Religious experience is a direct and transformative encounter with the unconditional. Religion is conditional -- the opposite. This one here, that one there; this one for us, that one for them; this one believes one thing, that one something else. Every religion undertakes to condition its believers to hold certain things true, not others; to behave in one way, not another.
A religious realization is alive -- a creature of the timeless instant. It comes like a lover's unexpected touch, informs us of something we could not possibly say, and then is gone. Each world religion is a failed attempt to say what cannot be said, understand what cannot be understood. Extending all around us in every direction is a terrain where we might at any moment find ourselves standing in the light. The religions are merely maps, pieces of paper in our hands -- ridiculously antique; museum pieces.
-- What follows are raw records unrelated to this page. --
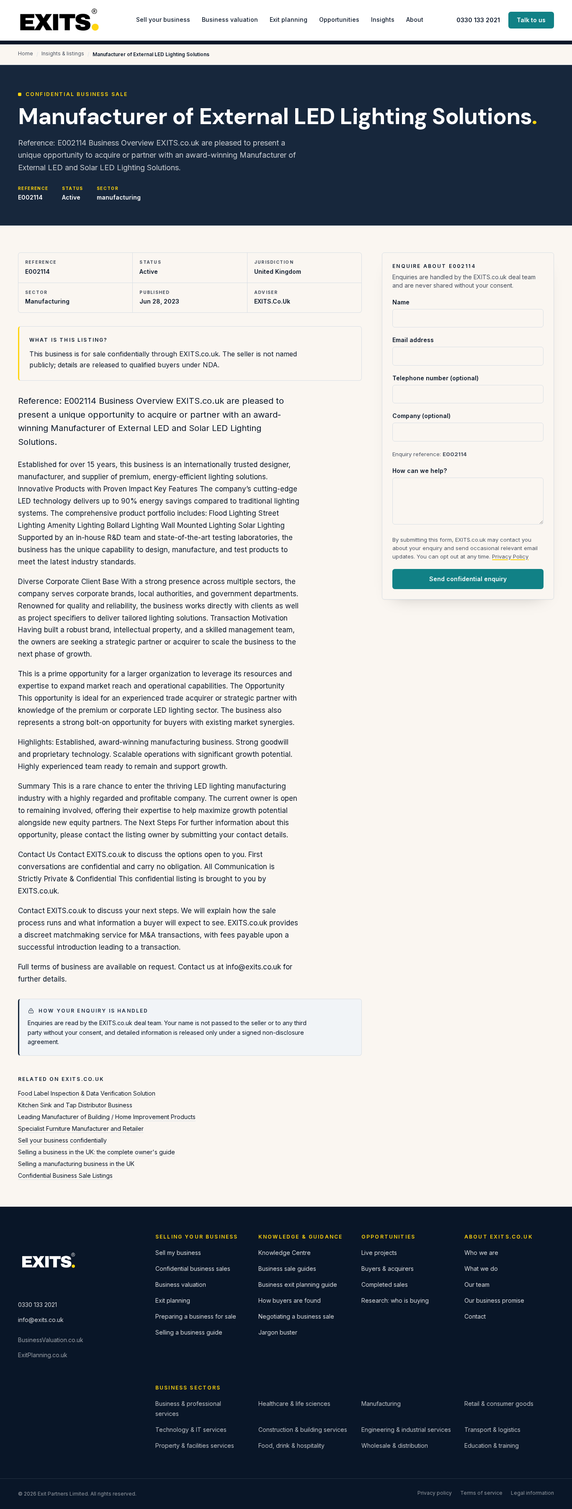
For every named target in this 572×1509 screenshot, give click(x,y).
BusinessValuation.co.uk (50, 1339)
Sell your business (163, 19)
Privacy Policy (510, 556)
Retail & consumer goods (498, 1403)
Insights (382, 19)
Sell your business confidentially (62, 1140)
Useful -- yes, but in the way things in a museum are useful: to show us where we can go, what terrain great souls in the past have tread.
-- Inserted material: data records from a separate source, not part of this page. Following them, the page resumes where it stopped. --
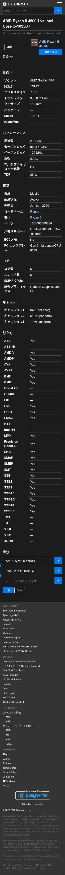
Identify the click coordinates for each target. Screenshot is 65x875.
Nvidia (9, 743)
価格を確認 (51, 52)
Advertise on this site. (32, 804)
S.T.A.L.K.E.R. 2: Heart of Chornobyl (21, 666)
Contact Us (8, 776)
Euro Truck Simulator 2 (14, 610)
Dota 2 (6, 688)
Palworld (7, 624)
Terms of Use (9, 767)
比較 (8, 590)
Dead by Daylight (11, 642)
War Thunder (9, 697)
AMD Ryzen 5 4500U (49, 43)
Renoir (34, 211)
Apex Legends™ (11, 615)
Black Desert (9, 628)
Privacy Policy (9, 772)
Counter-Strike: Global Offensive (19, 661)
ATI (7, 734)
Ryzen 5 (36, 217)
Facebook (10, 781)
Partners (7, 763)
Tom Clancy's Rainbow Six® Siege (20, 646)
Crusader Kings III (12, 637)
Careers (6, 758)
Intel (8, 721)
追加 (19, 590)
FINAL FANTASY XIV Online (17, 651)
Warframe (7, 633)
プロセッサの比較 (16, 33)
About (6, 754)
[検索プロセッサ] (58, 10)
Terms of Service (29, 868)
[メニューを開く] (59, 3)
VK (7, 785)
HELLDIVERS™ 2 (12, 619)
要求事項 (7, 656)
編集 (9, 47)
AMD (8, 716)
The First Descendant (13, 702)
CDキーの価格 (10, 605)
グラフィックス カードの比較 (18, 725)
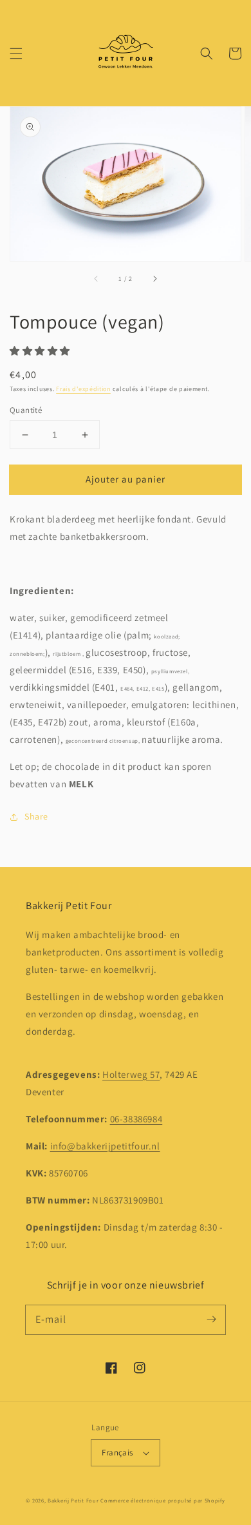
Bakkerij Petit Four (73, 1500)
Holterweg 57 (131, 1074)
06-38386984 (136, 1119)
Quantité (26, 410)
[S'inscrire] (211, 1319)
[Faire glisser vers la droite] (154, 279)
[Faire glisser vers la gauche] (96, 279)
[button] (16, 53)
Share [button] (36, 816)
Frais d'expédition (83, 389)
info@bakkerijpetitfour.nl (105, 1146)
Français (117, 1452)
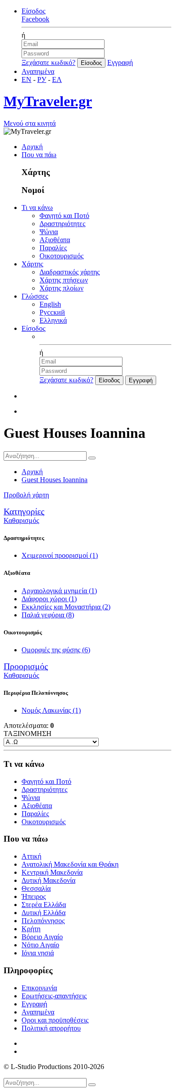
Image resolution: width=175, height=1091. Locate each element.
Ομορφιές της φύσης (56, 650)
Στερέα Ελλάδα (44, 904)
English (50, 304)
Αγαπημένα (38, 71)
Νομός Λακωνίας (51, 710)
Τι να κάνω (37, 207)
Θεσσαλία (36, 888)
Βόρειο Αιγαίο (42, 937)
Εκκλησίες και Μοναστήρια (66, 607)
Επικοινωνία (39, 988)
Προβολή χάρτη (26, 495)
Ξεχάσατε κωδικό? (48, 62)
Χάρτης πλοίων (61, 288)
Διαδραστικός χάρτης (69, 272)
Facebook (35, 19)
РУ (41, 79)
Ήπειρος (34, 896)
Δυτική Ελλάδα (44, 912)
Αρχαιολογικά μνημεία (59, 591)
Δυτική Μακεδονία (48, 880)
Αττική (31, 856)
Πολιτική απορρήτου (51, 1028)
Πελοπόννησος (43, 920)
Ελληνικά (53, 320)
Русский (52, 312)
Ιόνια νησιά (38, 953)
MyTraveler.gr (48, 101)
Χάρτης (32, 264)
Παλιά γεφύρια (48, 615)
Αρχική (32, 146)
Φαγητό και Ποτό (64, 215)
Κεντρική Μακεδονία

As often as religion delivers us into religious experience, it performs the opposite function. This is true of all the religions. Preaching peace, the Christian nations wage war. For divine love, Muslim diehards seethe with virulent hatred. In the name of the law, Jews shamelessly disregard other peoples. To impart wisdom, Zen Buddhists resort to indoctrination during their meditation retreats.
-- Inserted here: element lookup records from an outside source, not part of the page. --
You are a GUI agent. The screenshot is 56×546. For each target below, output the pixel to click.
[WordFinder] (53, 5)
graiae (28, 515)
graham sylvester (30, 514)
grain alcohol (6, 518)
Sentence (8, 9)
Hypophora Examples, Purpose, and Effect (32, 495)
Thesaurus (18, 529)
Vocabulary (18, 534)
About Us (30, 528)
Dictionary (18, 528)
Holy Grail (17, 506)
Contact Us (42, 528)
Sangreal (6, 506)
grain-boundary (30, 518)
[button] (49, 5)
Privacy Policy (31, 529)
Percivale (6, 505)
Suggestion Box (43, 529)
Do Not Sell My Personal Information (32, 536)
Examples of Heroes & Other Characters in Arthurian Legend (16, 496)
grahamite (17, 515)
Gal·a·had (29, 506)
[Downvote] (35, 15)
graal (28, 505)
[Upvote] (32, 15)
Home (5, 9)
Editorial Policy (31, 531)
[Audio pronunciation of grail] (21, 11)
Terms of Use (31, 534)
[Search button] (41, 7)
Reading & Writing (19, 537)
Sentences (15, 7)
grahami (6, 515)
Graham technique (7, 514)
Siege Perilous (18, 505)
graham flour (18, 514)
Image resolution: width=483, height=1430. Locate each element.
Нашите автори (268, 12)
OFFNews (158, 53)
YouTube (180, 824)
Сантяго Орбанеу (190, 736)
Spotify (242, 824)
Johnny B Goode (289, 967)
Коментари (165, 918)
How a religious experience gets distorted into is opposite is not hard to imagine. A lone individual in the distant past is illumined with the religious dimension. He comes away with love, compassion, understanding, tolerance and a fervent desire to help others and protect and serve all living beings on earth. In an attempt to convey to others the inexpressible, he resorts to metaphor, much like a poet does. Those who write down his words and pass them on into history are hardly illumined to the same degree. They reify the metaphor into narrative. In doing so they turn divine truth on its head. The metaphor of a Promised Land, used to convey the way the world all around feels when one leads an enlightened life, is mistaken for a geographic locale. The metaphor of the "Jihad" or Holy War, used to describe the relentless confrontation with the selfish ego necessary if one is to find his true nature, is mistaken for the butchering of innocent practitioners of a different religious tradition. The metaphor of walking on water, used to illustrate the ease, peace and repose with which the selfless one moves with such a light step, so unburdened of himself, wherever he goes, is taken literally as an example of a supernatural miracle that happened in the historical past.
Religion is all about belief. Yet so much of what we believe, especially about the unfathomable religious dimension, is a mistake -- a mistranslation, a reification. In international New York, I see more and more evidence every day that this is being realized by people from all over the world. In America, in Europe -- in the East and the West -- the old thought constructs of the religions are falling away and out from underneath them is coming the light that gave rise to these traditions in the first place and caused them to touch people's hearts and spread across the globe. This illumination is real, more real than the religions themselves, and it unites all the traditions and all mankind into one single brotherhood.